SUPPLIED TEXT:

==================================================

- Born: John Barron Webster 8 July 1931 Maud, Aberdeenshire, Scotland
- Died: 17 March 2020 (aged 88) Glasgow, Scotland
- Education: Robert Gordon's College
- Occupations: Journalist; author;
- Spouse: Eden Keith (m. 1956–1990; her death)

= Jack Webster (Scottish journalist) =

Scottish journalist (1931–2020)

John Barron Webster (8 July 1931 – 17 March 2020) was a Scottish journalist and an author. He wrote eighteen books and the BBC television series The Webster Trilogy.

== Early life ==
Webster was born in 1931 in Fedderate Cottages, Maud, Aberdeenshire, to John Sr and Edith Margaret Barron. His father worked as an auctioneer at the local cattle market.

After attending Maud Primary School, Webster graduated from Aberdeen's Robert Gordon's College. He left school at the age of 14, after a combination of rheumatic fever and a dislike of his headmaster. He also survived a heart condition during his teenage years.

== Career ==
In the late 1940s, Webster began working at the Turriff Advertiser. He later moved to Aberdeen and began working at The Press and Journal, before joining the Scottish Daily Express in 1960. He worked for a period in the New York offices of the Express.

In the 1960s, Webster ghost wrote for Muhammad Ali. They met at a hotel in Giffnock, East Renfrewshire, in 1965.

One of Webster's noted meetings was with the elusive Charlie Chaplin, whom he tracked down to a hotel in Banchory, Aberdeenshire. As Chaplin signed a few autographs for Webster, the journalist reminded Chaplin that he once played the Tivoli Theatre in Aberdeen. Webster then convinced him to revisit the theatre one more time.

He wrote and appeared in the award-winning BBC documentary Webster's Roup, after which he returned to his family's farm following the death of his father in 1977.

Webster became a freelance writer for the Glasgow Herald in the 1980s.

==================================================

SOURCE DATA:
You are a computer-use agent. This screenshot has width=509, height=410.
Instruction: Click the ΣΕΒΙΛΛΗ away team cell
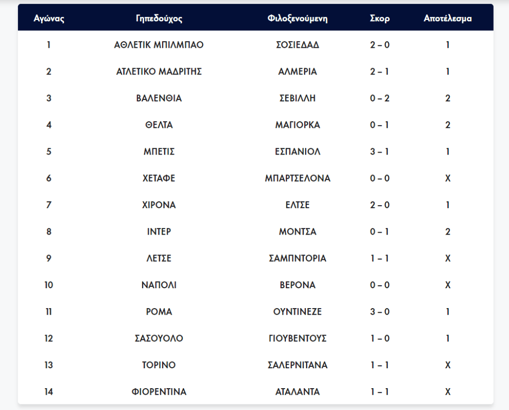(297, 98)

==================================================

BRIEF A:
Summarize the biography of journalist Jack Webster in two sentences.
BRIEF B:
Write the next part of the biography of journalist Jack Webster, picking up after its final sentence.

WRITTEN REPLY A:
Jack Webster (1931–2020), born in Maud, Aberdeenshire, was a Scottish journalist and author who wrote eighteen books and the BBC television series The Webster Trilogy, having left school at 14 after rheumatic fever and a dislike of his headmaster. He worked at the Turriff Advertiser, The Press and Journal and the Scottish Daily Express, ghost wrote for Muhammad Ali, persuaded Charlie Chaplin to revisit Aberdeen's Tivoli Theatre, wrote and appeared in the BBC documentary Webster's Roup, and became a freelance writer for the Glasgow Herald in the 1980s.

WRITTEN REPLY B:
In 1996, Webster was named Bank of Scotland Columnist of the Year. He also won UK Speaker of the Year, which earned him additional recognition, made more significant by his having overcome a speech impediment.

== Personal life ==
In 1956, Webster married Eden, with whom he had three sons, each of whom became journalists. Webster became a widower in 1990.

Webster had an affinity for the United States, especially Hollywood, visiting on many occasions. He sailed there on the RMS Queen Mary, initially, then its sister ship, the RMS Queen Elizabeth.

He was awarded an honorary degree by Aberdeen University in 2000.

In 2004, Webster gave the Founder's Day speech at Robert Gordon's College, his alma mater. He received an honorary doctorate from the college four years later.

Webster was awarded the British Empire Medal in 2012 for his services to journalism.

He was a keen ballroom dancer and a supporter of Aberdeen F.C. He wrote a history of the club for its centenary in 2003.

== Death ==
Webster died in Glasgow in 2020, of complications related to Alzheimer's disease, aged 88.

== Bibliography ==
Webster wrote eighteen books, including his three-volume memoir: A Grain of Truth (1981), Another Grain of Truth (1988) and A Final Grain of Truth (2013).